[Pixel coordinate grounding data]
- - - - - - -

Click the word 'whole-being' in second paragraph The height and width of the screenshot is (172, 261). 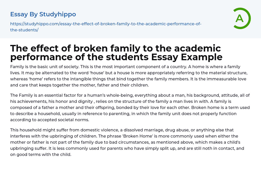coord(119,95)
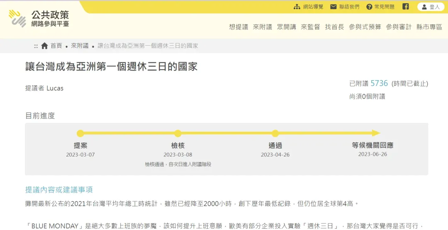448x230 pixels.
Task: Open 縣市專區 navigation item
Action: pyautogui.click(x=429, y=27)
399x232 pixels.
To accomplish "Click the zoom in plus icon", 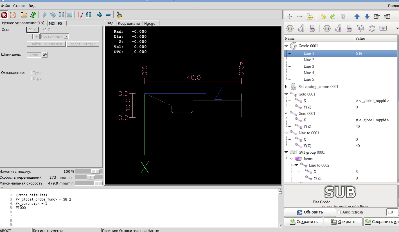I will [99, 15].
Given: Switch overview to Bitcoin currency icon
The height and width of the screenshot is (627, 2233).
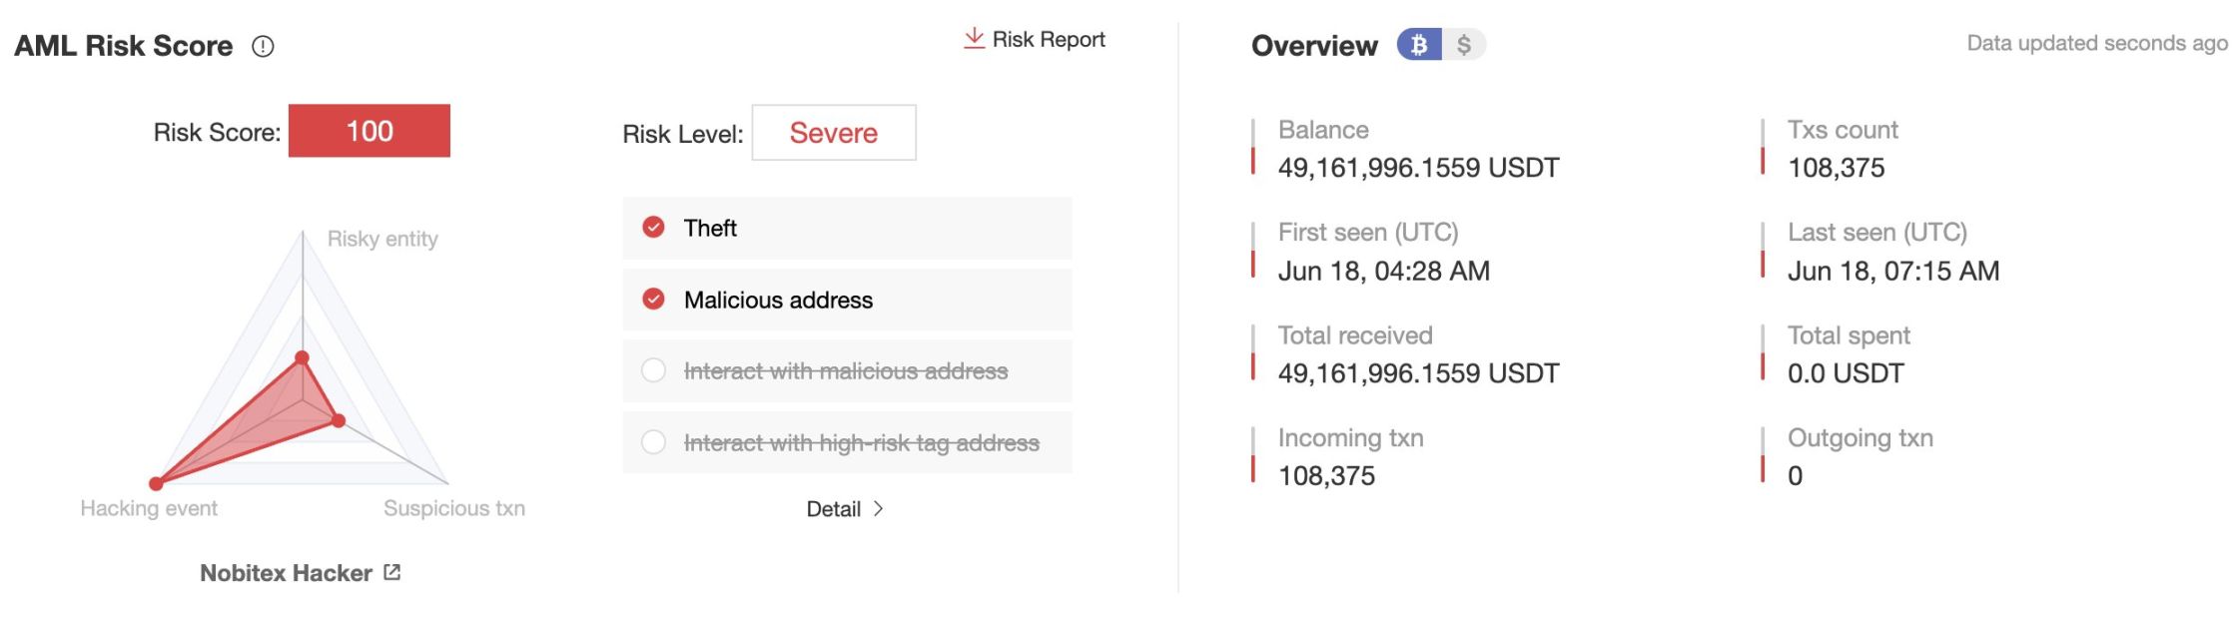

- - - - - - -

The lines from the one containing "Given: Switch overview" through the last line above are to be repeated exactly, and only those. Any pictures must be left out.

| Solution for this task |
Given: Switch overview to Bitcoin currency icon
The height and width of the screenshot is (627, 2233).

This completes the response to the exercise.